Клава взяла ковш. Кирпичи, облитые кипятком, зашипели, и баню окутал бело-молочный клуб пара. Жару больше не было… Из-за печки они разругались: Тихон умудрился ее так сложить, что даже кирпичи, находящиеся под огнем, не прокалялись — после четвертого ковша они чадили, как притушенные костры, дышать было нечем.
— Че, истратил, на себя жар-то, — проговорила Клава, разводя в тазу кипяток. — Только о себе думаешь.
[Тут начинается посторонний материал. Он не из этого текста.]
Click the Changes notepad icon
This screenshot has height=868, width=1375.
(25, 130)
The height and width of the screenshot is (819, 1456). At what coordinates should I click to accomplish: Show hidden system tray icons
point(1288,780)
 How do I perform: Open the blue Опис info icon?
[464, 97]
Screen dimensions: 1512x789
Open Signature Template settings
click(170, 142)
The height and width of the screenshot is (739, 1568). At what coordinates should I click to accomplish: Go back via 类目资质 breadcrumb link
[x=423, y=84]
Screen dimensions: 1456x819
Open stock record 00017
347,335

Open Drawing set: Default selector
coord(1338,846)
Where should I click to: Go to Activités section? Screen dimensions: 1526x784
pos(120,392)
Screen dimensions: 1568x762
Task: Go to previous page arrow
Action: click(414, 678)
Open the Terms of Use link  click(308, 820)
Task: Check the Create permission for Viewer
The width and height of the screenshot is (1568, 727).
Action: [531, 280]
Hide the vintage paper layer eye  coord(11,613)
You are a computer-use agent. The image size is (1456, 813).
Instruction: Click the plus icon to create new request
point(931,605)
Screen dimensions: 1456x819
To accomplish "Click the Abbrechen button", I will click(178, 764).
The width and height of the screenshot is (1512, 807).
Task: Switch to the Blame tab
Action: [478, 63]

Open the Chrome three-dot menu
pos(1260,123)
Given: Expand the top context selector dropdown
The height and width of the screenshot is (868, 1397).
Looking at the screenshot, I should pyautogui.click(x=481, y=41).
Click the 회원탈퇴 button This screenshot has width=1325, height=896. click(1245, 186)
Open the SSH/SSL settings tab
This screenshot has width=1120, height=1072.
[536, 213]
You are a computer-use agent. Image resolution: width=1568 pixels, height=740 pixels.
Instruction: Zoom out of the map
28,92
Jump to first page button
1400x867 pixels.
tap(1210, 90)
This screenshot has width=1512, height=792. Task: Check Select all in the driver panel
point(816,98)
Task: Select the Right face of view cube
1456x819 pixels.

— Иди сюда, родная, иди, — фыркал он с полка. — У меня всегда найдется для тебя место в душе.
— Нужна мне твоя душа… Хоть на полке-то место дай! — Она поставила таз и взобралась на высокий, как тумба, полок. На этом полке, чтобы сидеть, надо было согнуться в три погибели. «Кругом одни неудобства. Сколько материалу зря перевел».